Tip: https://x.com/minimaxagent/status/2034237018113208619?s=46
MiniMax released M2.7, a new frontier model that the company says participated substantively in its own development.

MiniMax released M2.7, a new frontier model that the company says participated substantively in its own development. According to the announcement, M2.7 helped build its own reinforcement learning harness, update its own memory, and run iterative optimization loops during training. The model now handles an estimated 30–50% of MiniMax's internal RL research workflow, the company said.
The performance numbers are notable. On SWE-Pro, M2.7 scored 56.22%, matching GPT-5.3-Codex. On the hallucination benchmark, it posted 34% versus Claude Sonnet 4.6 at 46%. On MLE Bench Lite across 22 ML competitions, it achieved a 66.6% medal rate, tying Gemini 3.1 and sitting below Opus 4.6 (75.7%) and GPT-5.4 (71.2%).
M2.7 ran more than 100 rounds of autonomous optimization on its own programming performance scaffold, achieving a 30% improvement in that scaffold's output. That loop — the model improving the infrastructure used to improve the model — is the part worth watching. MiniMax is calling it the first model to "deeply participate in its own evolution."
The release follows a leak on March 16, when internal documentation briefly appeared on MiniMax's official docs site before being pulled the same day. The company posted official availability on March 18 via its agent account.

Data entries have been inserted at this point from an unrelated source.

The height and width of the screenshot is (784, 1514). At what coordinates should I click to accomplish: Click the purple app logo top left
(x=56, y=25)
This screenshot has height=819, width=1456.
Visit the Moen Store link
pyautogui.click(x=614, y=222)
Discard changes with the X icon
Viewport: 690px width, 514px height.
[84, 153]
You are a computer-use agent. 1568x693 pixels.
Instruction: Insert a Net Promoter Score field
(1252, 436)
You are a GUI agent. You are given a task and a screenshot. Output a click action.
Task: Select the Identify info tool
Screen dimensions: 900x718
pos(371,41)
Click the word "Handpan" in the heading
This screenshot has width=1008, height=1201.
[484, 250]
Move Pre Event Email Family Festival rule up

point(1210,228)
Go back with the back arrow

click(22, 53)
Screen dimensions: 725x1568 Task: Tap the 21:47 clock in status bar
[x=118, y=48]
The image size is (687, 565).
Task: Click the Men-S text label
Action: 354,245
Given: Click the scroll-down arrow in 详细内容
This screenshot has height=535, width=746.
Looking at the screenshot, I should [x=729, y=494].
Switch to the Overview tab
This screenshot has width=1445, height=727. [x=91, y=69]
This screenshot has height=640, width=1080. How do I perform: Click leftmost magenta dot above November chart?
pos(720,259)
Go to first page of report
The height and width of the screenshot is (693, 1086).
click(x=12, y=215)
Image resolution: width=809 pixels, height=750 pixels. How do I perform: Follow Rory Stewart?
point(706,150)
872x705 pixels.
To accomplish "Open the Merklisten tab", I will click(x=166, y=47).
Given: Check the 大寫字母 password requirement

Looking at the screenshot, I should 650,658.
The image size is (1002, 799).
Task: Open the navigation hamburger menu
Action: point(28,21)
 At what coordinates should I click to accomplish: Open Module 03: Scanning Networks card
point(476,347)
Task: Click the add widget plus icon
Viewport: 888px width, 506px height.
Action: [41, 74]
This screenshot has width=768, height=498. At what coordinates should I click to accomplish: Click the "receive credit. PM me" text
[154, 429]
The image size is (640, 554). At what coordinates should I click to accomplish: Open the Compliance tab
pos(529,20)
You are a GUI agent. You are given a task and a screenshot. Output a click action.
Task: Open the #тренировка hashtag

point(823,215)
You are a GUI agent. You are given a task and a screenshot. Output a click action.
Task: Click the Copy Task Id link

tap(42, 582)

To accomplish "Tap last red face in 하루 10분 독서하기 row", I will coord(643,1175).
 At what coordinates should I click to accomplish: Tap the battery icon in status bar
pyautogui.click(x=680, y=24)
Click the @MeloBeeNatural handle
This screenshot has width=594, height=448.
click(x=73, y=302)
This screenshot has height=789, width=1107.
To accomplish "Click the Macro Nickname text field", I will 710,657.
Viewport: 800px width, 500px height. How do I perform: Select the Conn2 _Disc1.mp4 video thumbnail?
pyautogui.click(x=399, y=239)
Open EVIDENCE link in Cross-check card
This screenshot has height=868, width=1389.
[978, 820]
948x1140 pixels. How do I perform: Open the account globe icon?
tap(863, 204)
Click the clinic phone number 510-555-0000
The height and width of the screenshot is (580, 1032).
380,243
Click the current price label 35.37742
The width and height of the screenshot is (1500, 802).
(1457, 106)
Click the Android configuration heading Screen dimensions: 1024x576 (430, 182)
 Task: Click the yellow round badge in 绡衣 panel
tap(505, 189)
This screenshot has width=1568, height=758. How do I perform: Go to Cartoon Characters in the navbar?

API pricing is unchanged at $0.30 per million input tokens and $1.20 per million output tokens. M2.7 is proprietary; its predecessor M2.5 was open-weight. MiniMax is the second Chinese AI lab after z.ai to shift from open-weight releases to proprietary frontier models.
The self-building claim is significant if it holds up — a model meaningfully participating in its own training pipeline would be a first. But MiniMax has not published a technical report, and the mechanism behind the self-participation is not explained in the announcement. The benchmark numbers are independently testable; the recursive improvement claim is currently asserted, not demonstrated.